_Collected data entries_
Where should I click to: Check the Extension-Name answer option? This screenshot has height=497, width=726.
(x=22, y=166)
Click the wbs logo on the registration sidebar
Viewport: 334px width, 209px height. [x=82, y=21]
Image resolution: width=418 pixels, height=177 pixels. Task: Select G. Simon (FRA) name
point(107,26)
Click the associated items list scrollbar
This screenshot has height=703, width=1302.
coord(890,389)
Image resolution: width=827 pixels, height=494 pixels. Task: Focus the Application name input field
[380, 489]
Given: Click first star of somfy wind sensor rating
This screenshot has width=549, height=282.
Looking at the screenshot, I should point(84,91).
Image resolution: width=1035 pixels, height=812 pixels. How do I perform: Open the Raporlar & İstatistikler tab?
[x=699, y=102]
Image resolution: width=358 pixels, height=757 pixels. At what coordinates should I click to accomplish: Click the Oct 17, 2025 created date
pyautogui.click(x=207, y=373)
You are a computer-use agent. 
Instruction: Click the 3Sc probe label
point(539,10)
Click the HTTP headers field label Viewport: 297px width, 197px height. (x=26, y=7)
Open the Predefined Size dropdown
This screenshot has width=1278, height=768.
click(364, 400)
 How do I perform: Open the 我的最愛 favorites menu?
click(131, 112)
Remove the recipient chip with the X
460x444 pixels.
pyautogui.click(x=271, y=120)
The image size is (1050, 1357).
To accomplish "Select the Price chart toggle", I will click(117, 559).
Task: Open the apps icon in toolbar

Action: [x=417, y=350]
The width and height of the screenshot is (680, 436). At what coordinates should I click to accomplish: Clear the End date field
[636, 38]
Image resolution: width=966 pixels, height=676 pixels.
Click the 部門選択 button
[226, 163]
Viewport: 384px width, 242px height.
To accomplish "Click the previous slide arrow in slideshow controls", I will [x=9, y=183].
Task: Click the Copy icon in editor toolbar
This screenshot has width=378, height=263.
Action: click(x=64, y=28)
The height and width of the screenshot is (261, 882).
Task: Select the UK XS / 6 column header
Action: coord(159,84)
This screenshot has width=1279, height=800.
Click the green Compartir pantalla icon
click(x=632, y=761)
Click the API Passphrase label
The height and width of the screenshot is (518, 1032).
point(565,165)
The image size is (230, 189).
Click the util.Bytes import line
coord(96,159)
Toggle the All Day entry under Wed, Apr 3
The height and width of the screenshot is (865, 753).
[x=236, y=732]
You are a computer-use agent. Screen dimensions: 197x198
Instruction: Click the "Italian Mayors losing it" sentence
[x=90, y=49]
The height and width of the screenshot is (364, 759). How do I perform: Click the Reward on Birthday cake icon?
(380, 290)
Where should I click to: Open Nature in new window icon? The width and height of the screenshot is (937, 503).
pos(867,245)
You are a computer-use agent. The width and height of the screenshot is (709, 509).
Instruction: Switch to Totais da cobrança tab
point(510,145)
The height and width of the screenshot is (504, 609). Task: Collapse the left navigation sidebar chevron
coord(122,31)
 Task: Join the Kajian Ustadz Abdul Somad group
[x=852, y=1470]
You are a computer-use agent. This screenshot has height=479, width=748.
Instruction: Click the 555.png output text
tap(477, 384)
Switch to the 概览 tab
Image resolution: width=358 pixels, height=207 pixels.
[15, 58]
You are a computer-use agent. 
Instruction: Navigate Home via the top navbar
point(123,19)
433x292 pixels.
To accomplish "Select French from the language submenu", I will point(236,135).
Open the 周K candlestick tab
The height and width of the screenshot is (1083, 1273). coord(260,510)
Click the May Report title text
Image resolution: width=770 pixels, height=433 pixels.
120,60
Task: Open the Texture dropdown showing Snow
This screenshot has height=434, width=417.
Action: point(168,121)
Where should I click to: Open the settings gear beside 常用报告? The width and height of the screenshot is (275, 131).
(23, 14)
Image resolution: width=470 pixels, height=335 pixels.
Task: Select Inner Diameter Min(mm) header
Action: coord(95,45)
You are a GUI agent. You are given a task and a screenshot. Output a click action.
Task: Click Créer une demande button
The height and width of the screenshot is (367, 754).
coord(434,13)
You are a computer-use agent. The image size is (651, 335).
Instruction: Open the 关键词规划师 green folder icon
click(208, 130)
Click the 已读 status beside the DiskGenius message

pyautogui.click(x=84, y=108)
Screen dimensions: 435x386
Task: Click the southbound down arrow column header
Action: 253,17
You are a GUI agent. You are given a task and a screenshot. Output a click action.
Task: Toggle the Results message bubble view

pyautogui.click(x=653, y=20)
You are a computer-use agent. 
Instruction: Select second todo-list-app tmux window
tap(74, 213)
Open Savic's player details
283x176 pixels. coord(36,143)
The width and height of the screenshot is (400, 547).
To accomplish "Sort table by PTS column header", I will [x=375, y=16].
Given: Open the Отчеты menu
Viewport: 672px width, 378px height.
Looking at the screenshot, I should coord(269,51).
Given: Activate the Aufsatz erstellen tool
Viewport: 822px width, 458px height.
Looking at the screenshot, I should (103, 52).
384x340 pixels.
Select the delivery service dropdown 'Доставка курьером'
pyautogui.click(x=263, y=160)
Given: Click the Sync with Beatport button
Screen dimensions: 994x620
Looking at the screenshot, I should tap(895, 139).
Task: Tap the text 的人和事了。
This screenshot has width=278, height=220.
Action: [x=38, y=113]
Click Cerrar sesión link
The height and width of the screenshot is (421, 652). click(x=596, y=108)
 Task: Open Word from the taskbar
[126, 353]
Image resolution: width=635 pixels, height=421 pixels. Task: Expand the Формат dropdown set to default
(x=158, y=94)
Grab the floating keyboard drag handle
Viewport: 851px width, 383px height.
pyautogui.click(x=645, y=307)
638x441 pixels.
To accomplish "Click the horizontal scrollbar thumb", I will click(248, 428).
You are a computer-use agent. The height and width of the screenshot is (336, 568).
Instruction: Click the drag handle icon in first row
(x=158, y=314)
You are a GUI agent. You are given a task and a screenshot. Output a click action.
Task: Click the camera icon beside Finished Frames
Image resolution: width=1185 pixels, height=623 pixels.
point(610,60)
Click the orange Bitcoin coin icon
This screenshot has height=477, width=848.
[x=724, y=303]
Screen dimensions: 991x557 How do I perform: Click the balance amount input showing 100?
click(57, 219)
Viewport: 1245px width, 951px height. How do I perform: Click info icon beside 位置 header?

_GOAL OF THE EXERCISE_
Please show every line of the entries above that contains the word "scrollbar".

_TASK ANSWER_
Click the associated items list scrollbar
To accomplish "Click the horizontal scrollbar thumb", I will click(248, 428).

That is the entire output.